Sunday, January 29, 2012

The Wall

Making baby steps in an adult world is completely exhausting.  None of us can remember our first steps, but I assume for the most there were video cameras, flashes, shouts of excitement, and an outpouring of affirmation and love that provided enough thrill to empower the next.  As the next step was taken, once again thunderous applause is heard, big smiles, shrieks of joy, clapping hugs and more photos taken to document this special occasion.  We were physically moving along the continuum of the developmental chart and we were succeeding.

Somewhere along the chart line I got stuck.  I was not stuck in a physical way; I made all those marks and maybe a bit over them.  No, I was stuck along the emotional development scale.  I have done YEARS of self exploration, reading books, sitting through individual therapy, group therapy, support groups….do not even ask me about the silent retreat I went on!!  I journeyed through all of this trying to uncover what “wall” it was that I hit the blocked my development and why the makeup of this wall seemed never to be penetrated.

Many years ago I traveled overseas to do mission work with an organization that sent teams of teenager all over the world to complete various projects.  Before the teams were permitted to go off and make the world a better place they first had to learn how to be a team.  Every person traveled to the hot humid swamp area of Eastern Florida with minimal possessions and a combination of in trepidation but exuberating expectations of what the summer would hold.  They would spend about the next ten days in primitive conditions becoming a unit.

I could write books about the adventures of this place literally called boot camp.  However, it was the 5:30am call to the obstacle course that my current situation parallels.  The team would line up at the starting line when daylight maybe was just breaking.  The whistle would blow and off we went sprinting towards a number of challenges and obstacles we needed to successfully accomplish in a certain amount of time or else we would be doing it all over again during free time.

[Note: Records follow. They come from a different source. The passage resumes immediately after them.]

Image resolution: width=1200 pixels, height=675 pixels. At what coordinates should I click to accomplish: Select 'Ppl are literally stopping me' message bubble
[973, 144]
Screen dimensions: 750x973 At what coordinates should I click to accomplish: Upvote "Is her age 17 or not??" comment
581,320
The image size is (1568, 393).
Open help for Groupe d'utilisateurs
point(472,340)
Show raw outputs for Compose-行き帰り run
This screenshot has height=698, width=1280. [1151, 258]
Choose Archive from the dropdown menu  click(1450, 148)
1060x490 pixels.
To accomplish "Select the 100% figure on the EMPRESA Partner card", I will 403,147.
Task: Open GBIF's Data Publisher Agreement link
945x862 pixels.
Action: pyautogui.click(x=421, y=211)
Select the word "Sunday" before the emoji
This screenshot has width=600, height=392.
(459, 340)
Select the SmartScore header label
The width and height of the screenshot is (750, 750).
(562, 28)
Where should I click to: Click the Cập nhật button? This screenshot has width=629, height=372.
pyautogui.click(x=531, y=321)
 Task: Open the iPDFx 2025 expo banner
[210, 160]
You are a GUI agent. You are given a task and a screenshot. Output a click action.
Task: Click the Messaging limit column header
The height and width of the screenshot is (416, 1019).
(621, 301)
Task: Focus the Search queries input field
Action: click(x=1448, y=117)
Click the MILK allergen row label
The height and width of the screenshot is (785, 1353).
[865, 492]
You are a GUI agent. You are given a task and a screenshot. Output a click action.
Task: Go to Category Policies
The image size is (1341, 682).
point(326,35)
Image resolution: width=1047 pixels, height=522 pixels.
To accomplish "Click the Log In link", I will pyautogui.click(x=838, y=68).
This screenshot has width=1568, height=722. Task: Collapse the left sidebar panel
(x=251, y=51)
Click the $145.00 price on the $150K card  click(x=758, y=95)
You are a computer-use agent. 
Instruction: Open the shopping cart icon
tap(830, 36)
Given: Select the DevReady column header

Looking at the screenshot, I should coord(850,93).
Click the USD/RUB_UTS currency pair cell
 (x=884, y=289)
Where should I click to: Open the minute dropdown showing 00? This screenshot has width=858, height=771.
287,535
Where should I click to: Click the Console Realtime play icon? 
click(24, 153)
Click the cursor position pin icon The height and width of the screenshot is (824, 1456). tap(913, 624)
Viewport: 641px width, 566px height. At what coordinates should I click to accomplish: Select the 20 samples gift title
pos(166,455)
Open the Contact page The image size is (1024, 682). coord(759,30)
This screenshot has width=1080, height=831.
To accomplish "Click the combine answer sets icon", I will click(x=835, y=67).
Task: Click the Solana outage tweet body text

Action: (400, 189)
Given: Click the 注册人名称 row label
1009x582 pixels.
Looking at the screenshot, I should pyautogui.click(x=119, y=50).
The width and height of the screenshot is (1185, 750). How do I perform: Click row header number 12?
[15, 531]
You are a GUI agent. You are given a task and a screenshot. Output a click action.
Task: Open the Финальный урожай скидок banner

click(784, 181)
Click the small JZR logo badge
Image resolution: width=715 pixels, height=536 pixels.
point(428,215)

There were many pieces to this course, but the last obstacle is the one I remember well.  It was “THE WALL”.  Every team member was to scale this ten foot wall.  Each wall was given a name like fear or doubt.  As a team we had to figure how to get over that wall.  The strongest members of the team could be hoisted to the top edge of the wall and they would pull themselves up to the wall and sit straddle and position themselves to be the anchors of the weaker members.  One by one with the stronger people on top of the wall reaching down to help the next team member up and a host of team members below with arms stretched up helping to push or be prepared to catch a person if they were to fall, each team member would successfully make it over the wall.

As I face my “today” wall, my broken emotional scale…I think and wonder if there is a “team” in my world to help me scale, go around or what I would love to do is break the wall.  Are there people in my world who are the stronger ones who have possibly already been able to scale this wall, either on their own or with a little push from a friend?  Are there people below me ready to help me push myself up this wall or even possibly catch me if I fall?  These walls we face, are they to be a team effort or is this exercise really about me putting the pieces together to create a ladder in which for me to use to get over the wall?  The only way to find out is to take that first step….with or without the cheers.